Stampede CEO Joel Cowley said about 340,000 people showed up over the first two days, putting the festival about two thousand admissions behind last year's record-setting pace.

"Our concerts are toward the end of this year's Stampede," said Cowley. "So we couldn't be more pleased with the turnout and the support, and the enthusiasm."

The strong attendance numbers come with the city of Calgary under an Environment Canada heat warning.

Daytime highs of 30 to 35 degrees Celsius are expected until at least midweek, according to the warning.

Environment Canada is asking Calgarians to take precautions like drinking plenty of water and moving outdoor activities to cooler hours of the day.

"With the longer days at this point in the summer, we're getting a lot of daytime heating, and not too much overnight cooling," said Rob Griffith, lead meteorologist at Environment Canada.
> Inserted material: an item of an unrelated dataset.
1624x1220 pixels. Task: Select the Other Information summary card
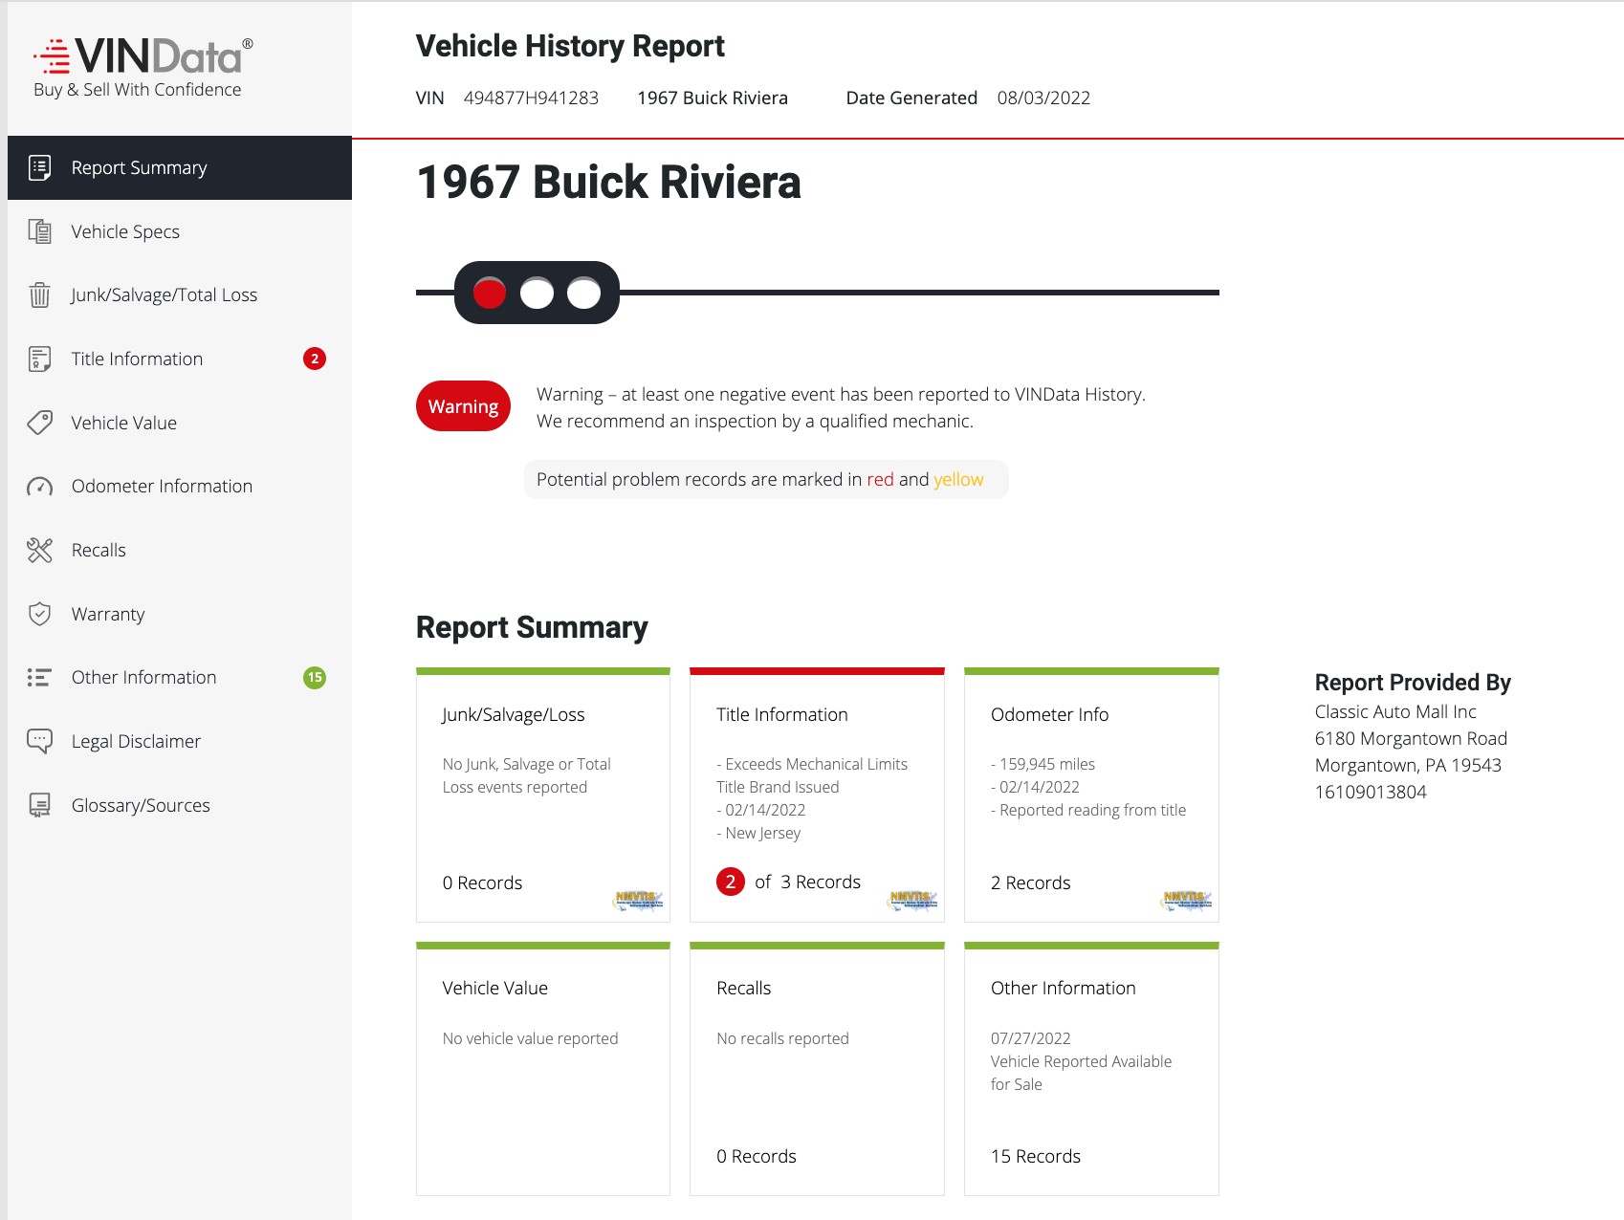pyautogui.click(x=1091, y=1069)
"That's leading to… a building in temperatures as we go forward."

Calgary residents and visitors are encouraged to monitor children, seniors and people with health conditions for signs of heat stroke.
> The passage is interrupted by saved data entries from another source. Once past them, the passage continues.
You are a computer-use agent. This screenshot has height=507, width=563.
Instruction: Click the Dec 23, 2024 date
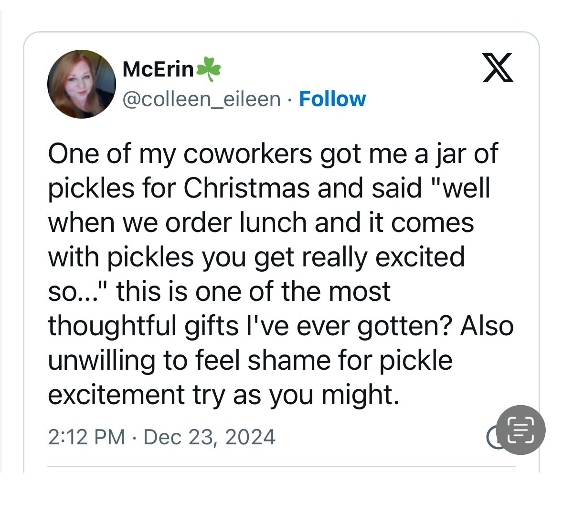click(x=209, y=437)
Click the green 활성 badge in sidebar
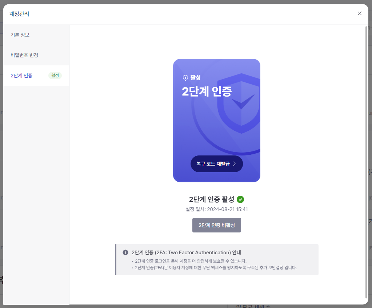The image size is (372, 308). [55, 75]
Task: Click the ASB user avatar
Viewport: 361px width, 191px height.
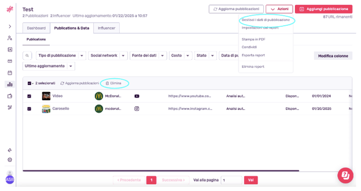Action: [9, 179]
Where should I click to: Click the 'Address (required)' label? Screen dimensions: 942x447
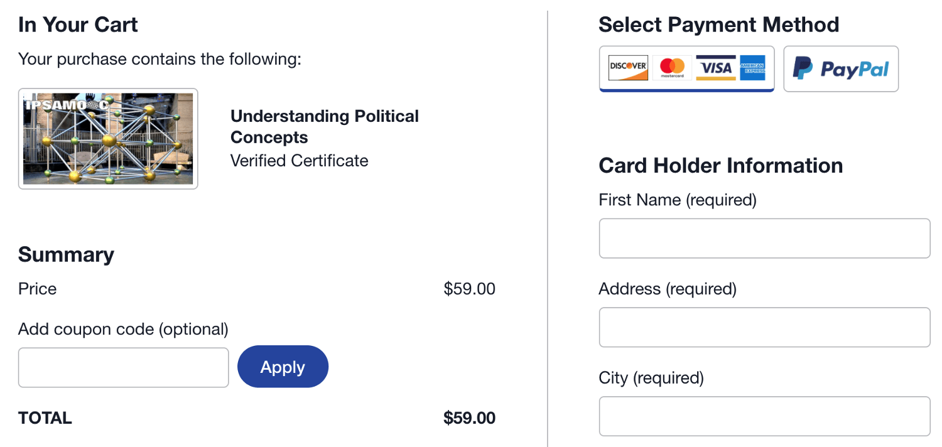668,289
Stampede CEO Joel Cowley is encouraging all attendees to head indoors, if they feel any signs of heat stress.
Stampede CEO Joel Cowley is encouraging all attendees to head indoors, if they feel any signs of heat stress.

Stampede CEO Joel Cowley is encouraging all attendees to head indoors if they feel any signs of heat stress. (THE CANADIAN PRESS/Jeff McIntosh)
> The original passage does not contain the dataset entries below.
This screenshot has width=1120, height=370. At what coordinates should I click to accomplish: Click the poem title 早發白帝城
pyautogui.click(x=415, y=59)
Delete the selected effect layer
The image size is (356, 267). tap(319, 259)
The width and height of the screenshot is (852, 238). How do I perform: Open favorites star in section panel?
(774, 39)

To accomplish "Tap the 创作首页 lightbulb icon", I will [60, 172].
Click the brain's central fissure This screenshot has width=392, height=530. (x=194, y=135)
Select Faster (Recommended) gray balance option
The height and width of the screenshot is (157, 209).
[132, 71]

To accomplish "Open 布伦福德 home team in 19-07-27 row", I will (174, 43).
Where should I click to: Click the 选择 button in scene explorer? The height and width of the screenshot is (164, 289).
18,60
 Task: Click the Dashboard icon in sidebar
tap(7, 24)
Cowley said everyone who visits Stampede Park should take proper precautions, adding that there are water stations throughout the grounds.

"We're so blessed to have the BMO expansion because that's additional indoor air-conditioned space that will host a lot more people," he said.

"If people are feeling any signs of heat stress, they should go inside and cool off."

A $500-million, 565,000-square-foot expansion of the BMO Centre at Stampede Park wrapped up last month.

Misting stations, medical rooms help people cool down

Kerrie Blizard, director of public safety and environment with the Stampede, said misting stations and additional water fountains kick on when temperatures climb above 28 degrees.

"Really we just adjust as we need to, to make sure everyone's taken care of," she said.

"Our medical rooms are prepared to support people with the heat, and we have ice and all sorts of things available to do that."

Rodeo animals have access to water immediately after they're finished competing, said director of agriculture and western events Kristina Barnes.
Rodeo animals have access to water immediately after they're finished competing, said director of agriculture and western events Kristina Barnes.

Rodeo animals have access to water immediately after they're finished competing, said director of agriculture and western events Kristina Barnes. (THE CANADIAN PRESS/Jeff McIntosh)

Kristina Barnes, director of agriculture and western events at the Stampede, said the rodeo animals are regularly monitored by veterinarians and have access to water immediately post-competition.

"It's a very short exertion for most of those animals so it's not a lot of pressure on them," she said.

"Just like with people, making sure that you have that ability to take a drink, cool off."

Attendee says not enough water accessible on-site

Calgary resident Ben Waddington, who went to the grounds on Sunday with his wife and two kids, said it was difficult to access free drinking water and ended up using water from a bathroom sink.

"There are very long lines to access [water fountains]," he said. "Overall it seems like... there's absolutely inadequate amounts of water on-site."

Dubra Rodriguez travelled from Madrid, Spain to visit the Stampede on Sunday.

CBC News spoke to her as she was heading to watch the rodeo at GMC Stadium, to get out of the sun.

"It's hot. I prefer being inside, it's colder there," said Rodriguez.

Shelmer Millan said she was hoping to get a nice tan, but was taking care to cool while wandering around Stampede Park.

"We had water. And we made sure to splatter sunscreen all over our bodies," she said. "We try to be hydrated as much as possible and we try to [spend time] in the shade."

Temperatures are expected to peak on Wednesday, with Environment Canada forecasting a daytime high of 35 degrees.